Furthermore, the truth of this reality is not often reported in many indigenous languages. Therefore, it becomes easy for myths and misconceptions to fester among communities that lack access to facts in a language that they understand.
“The local herbalist or religious leader is often more culturally accessible, speaks the local language, and offers empathy that the clinical system lacks”
A silver lining: SARMAAN
Nigeria is scaling up a proven lifesaver with SARMAAN in the fight against child mortality. Following successful trials in Niger, Malawi, and Tanzania that saw a 14% drop in child mortality, the Ministry of Health launched a localised response. It started in 2022 with infants in Jigawa and has since grown into the ambitious SARMAAN II. Today, in Sokoto, this collaborative effort is reaching children from 1 to 59 months old, tackling the root causes of mortality through the mass distribution of life-saving antibiotics at the community level.
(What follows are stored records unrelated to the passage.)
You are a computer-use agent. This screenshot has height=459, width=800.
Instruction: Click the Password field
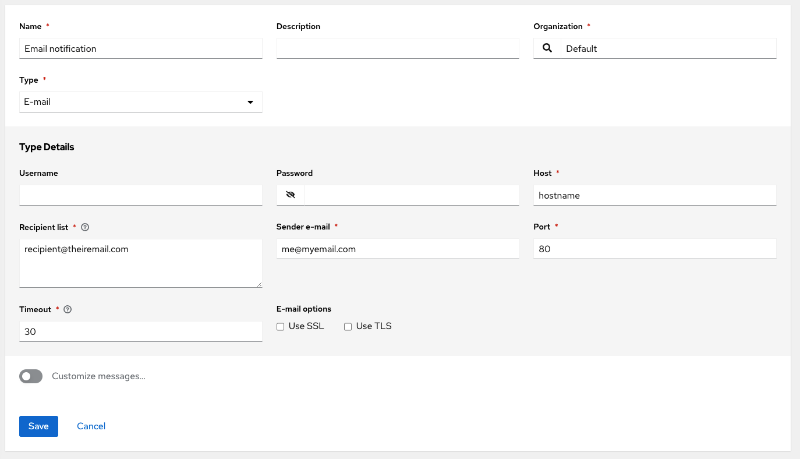pyautogui.click(x=412, y=195)
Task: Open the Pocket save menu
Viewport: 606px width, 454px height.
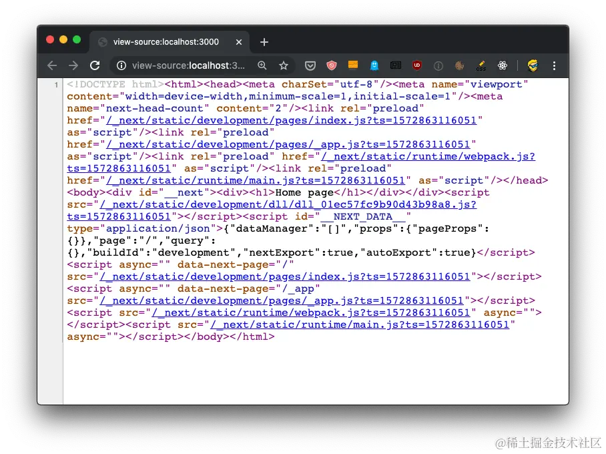Action: click(x=310, y=65)
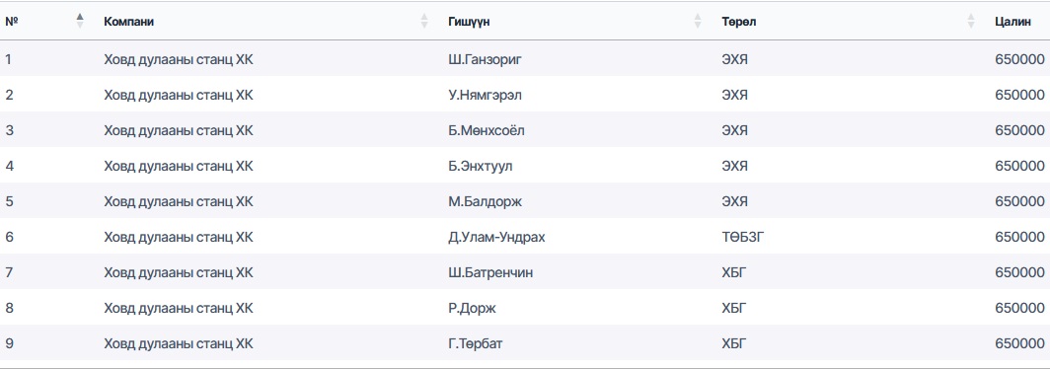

The collective effort required
While there are significant government and private sector interventions, Nigeria’s child mortality crisis persists due to its deep systemic and cultural roots. Dr. Fatima Kumo suggests the one way forward through what she calls the Nigerian Blueprint.’ This plan focuses on two critical pillars: achieving Universal Health Coverage by revitalising Primary Health Centres and incentivising essential services like immunisation and antenatal care. It is a shift from treating symptoms to fixing the system itself.
“We must start funding the PHCs in every ward. 80% of child deaths can be prevented at the PHC level with basics such as vaccinations, rehydration, oxygen, antimalarials, health education talks, etc. Give incentives for mothers to attend antenatal care and complete the immunisation schedule.”
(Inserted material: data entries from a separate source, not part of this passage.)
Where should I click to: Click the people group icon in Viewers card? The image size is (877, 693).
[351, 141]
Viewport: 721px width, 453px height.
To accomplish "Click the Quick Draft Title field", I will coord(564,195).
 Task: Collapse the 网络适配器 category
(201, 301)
Okunjolu added that poverty as a system needs to be dealt with to remove the cost of survival to shift the possibility of care to clinical needs rather than hinging on the amounts present in the parent or caregiver’s bank account. He also emphasised the need for trust and strategic allocation of resources.
“Build trust by the consistent removal of informal costs, which is an incentive for caregivers to come to the hospital early and not when it is a very severe case. Focus resources where the losses are rampant, as the mortality is not evenly spread, so there is a need to target local government areas with high intensity and equip them with trained staff, healthcare commodities and outreaches.”
Ultimately, by shrinking the gap between data and awareness, we can finally bridge the divide between our most served and most neglected communities, ensuring that no child’s life is ever accepted as cheap again.